Workforce education was one of the first two Pay for Success initiatives launched the Department of Education under the Every Student Succeeds Act. Two million dollars in seed funding went to Jobs for the Future and Social Finance to provide technical assistance to incorporate Pay for Success into four Career and Technical Education programs in different parts of the country. Impact investors are keen on interventions in young children, the pre-k set, because research indicates that’s where they will be able to most effectively move the numbers on their data dashboards and collect their “success” payment. But there is also interest in what used to be called “disconnected youth,” renamed “opportunity youth” now that we have Pay for Success.

“Opportunity youth” workforce SIBs are linked structurally to recidivism SIBs. The first SIB in the US was for incarcerated youth at Riker’s Island Prison, and our largest SIB has been ROCA, which provides services to youth in the juvenile justice system. Social impact investment logic dictates employed youth are less likely to end up incarcerated, therefore, a portion of the “cost savings” that results from non-incarceration is available to be redirected into “success” payments. Incarceration costs are sizeable and straightforward to calculate. This makes it a very lucrative profit center.

So the question remains, what kinds of “success” metrics will be used to assess workforce training? Those in power are most likely to set the terms of success and establish targets they think they can hit. In the NPX “impact security” pilot at San Quentin prison, the success metric is a straightforward number of prisoner hours worked doing computer coding. “Success” has nothing to do with improving the economic outcomes for those who are incarcerated. That would be too messy and may not yield the desired result for the investors.

Given how the impact security for San Quentin was structured, how might such a structure work for Big Picture Learning? Big Picture could issue debt securities to fund provision of educational services. Investors could purchase those securities with the understanding that their profit was contingent on Big Picture meeting success metrics outlined in the securities agreement. Hewlett Packard has been a regular supporter of Big Picture since 2011, so imagine them as the investor. Success targets might be set for the number of students attaining competencies in a proper workforce mindset, or the number of students attaining a credential (we are hearing a lot about stackable credentials and certification here), or even the number of student hours worked in internships.
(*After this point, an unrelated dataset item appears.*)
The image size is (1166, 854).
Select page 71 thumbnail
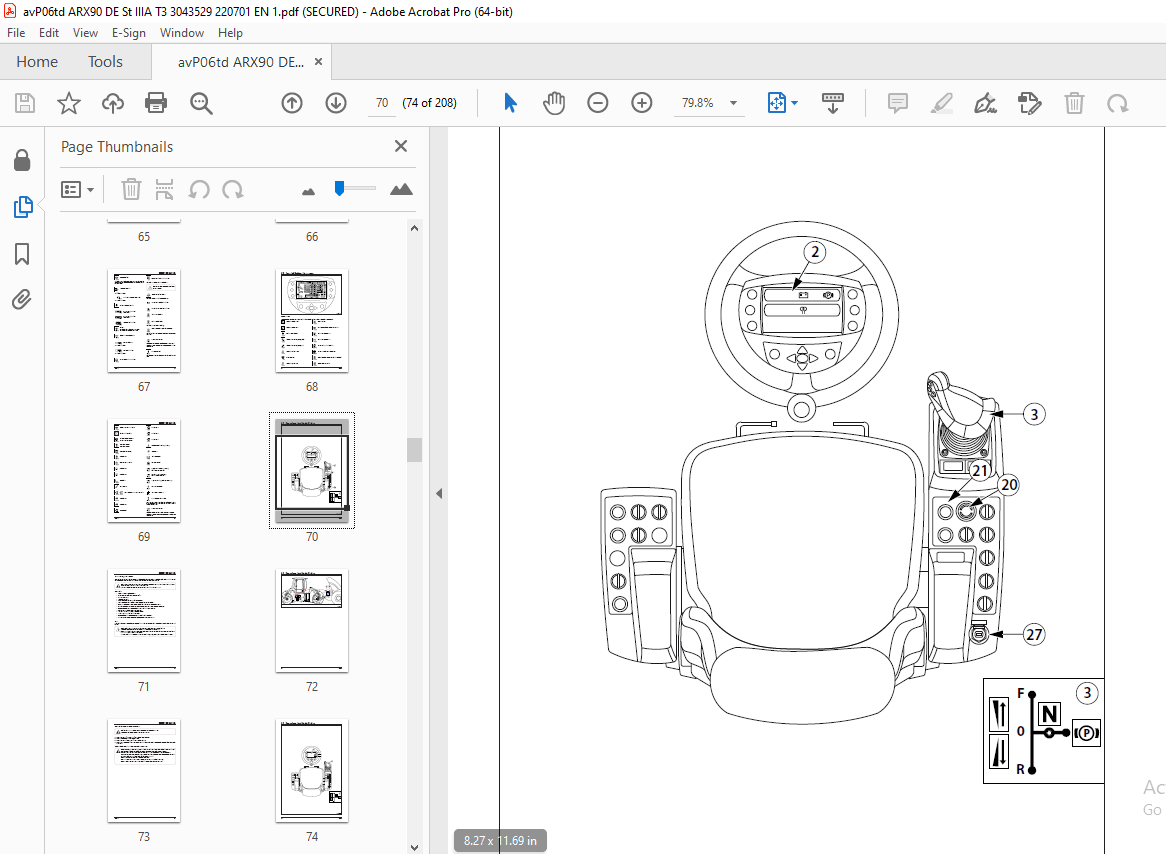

Once the success target is met the donor pays back Hewlett Packard. But say that donor is actually the William and Flora Hewlett Foundation?

Foundations are required to distribute a minimum of 5% of their assets annually to meet the requirements of the Internal Revenue Service. So, why not transfer those funds over to cover the non-profit security agreement. It ends up being much more profitable to the parties involved than a traditional grant, and keeps capital concentrated in corporate hands. Below is a model I developed imagining an HP investment in an impact security to fund pre-k human capital, though a similar structure could work just as easily for workforce readiness.

I have serious concerns that creating profit centers focused on “opportunity youth” can’t help but advance a scenario where predictive analytics profile teens and push many unnecessarily into intervention programs. The drive for program growth could very easily lead to young people being flagged as “opportunity youth” not for their benefit, but rather for the benefit of the investors seeking to profit from managing a larger pool of clients. It also means that there will never be a reason to fix the underlying structures that cause young people to become disconnected from their schooling in the first place. If anyone pursued that course, there would be a smaller population to “fix” and the profit center for impact investment would diminish. Therefore poverty must continue, because there is profit in poverty management.